Sometimes I just want to shoot black and white, see the compositions, the light, the patters but completely ignore any colors. Like discarding a layer of information that is not essential to see the nature of things. There is so much information being stuffed into our daily lives; sometimes I think that we are starting to behave like computers, iso computers starting to behave like humans.
We search so much. The anxiety of humanity is visible; we all want to get to point B or C, that perfect life, finding that hidden spot or that hidden truth. All the technology and information is supposed to help us with that, but 99% of it is only feeding the neo cortex of our brain. If we accept that we evolved to what we are today, should we not accept that a lot of good has already taken place? That there is already a very high level of information in our natural world and natural selves? I say let us not forget that part because it is at least half of who we are and probably our secret to happiness.
“Simple Man” - Lynyrd Skynyrd:
…All that I want for you, my son, is to be satisfied
And be a simple kind of man
Something you love and understand…
Music is like that. Black and white photography is like that. When I use only one prime lens (say the XF 35mm f/2 Fujicron) and dial my camera to a B&W film simulation and record only jpeg in camera, I feel like I shed 90% of the information and options I could have, but as a result see more of what is there in its simple relationship with light. Some ESSENCE, an ever-present illumination that is hard to see because I am not aware of it, distracted as I was.
Did I listen to too much Wynton Marsalis lately that it set me in a B&W mood? Is my mind automatically associating jazz with Eugene Smith’s style of photo’s, or is it the February-grey weather? Or my mood during winter in general. Hmm, the fact that I am recovering from a depression must have caused some of it. Or it could be that my long search for my own style is converging and if I would listen to myself only, not social media, I would shoot almost exclusively B&W…
It is probably all of them, to be honest.
I don’t want to state anything bad about a well-done color photo. I love them, for example landscape photographs from Nick Page, Michael Shainblum, or Erin Babnik they get to me with their beautiful color atmospheres.
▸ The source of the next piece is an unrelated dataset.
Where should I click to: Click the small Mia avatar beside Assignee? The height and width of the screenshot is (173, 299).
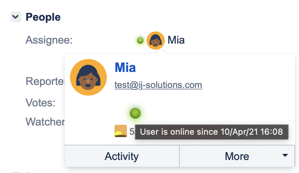click(x=156, y=40)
I make them. Just saying that there is ESSENCE that is easier to capture and see in B&W. Like Wynton Marsalis about jazz: new forms and experimentations are interesting, but the North-American jazz ‘got it’ fully in the 50’s and 60’s, and just needs to be preserved in the form it is (was).
Newer is not always better, just like more is no longer better.
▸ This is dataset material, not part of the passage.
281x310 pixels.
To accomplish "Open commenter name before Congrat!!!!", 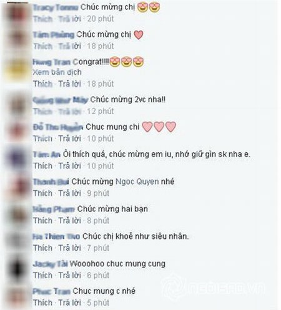I will click(52, 62).
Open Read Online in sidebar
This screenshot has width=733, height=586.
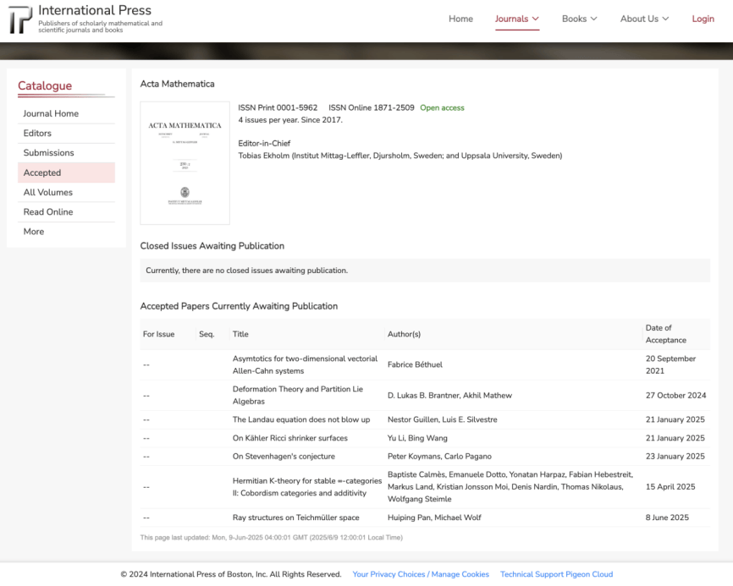click(48, 211)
A civilisation that gets richer by some people riding along with the latest wave of progress, and others preserving the good things of the past. Without preservation we are like a tribe suffering from amnesia, forever in anxious wonderment, never a clue of what already is.
I will cherish my B&W moods!
Technical FYI: Both my camera’s are set to a B&W film. They are mirrorless camera’s (the Fuji X-T3 and X-E3) with EVFs and I’ve turned off the raw file output for now, so that all is captured in black and white only, in the camera.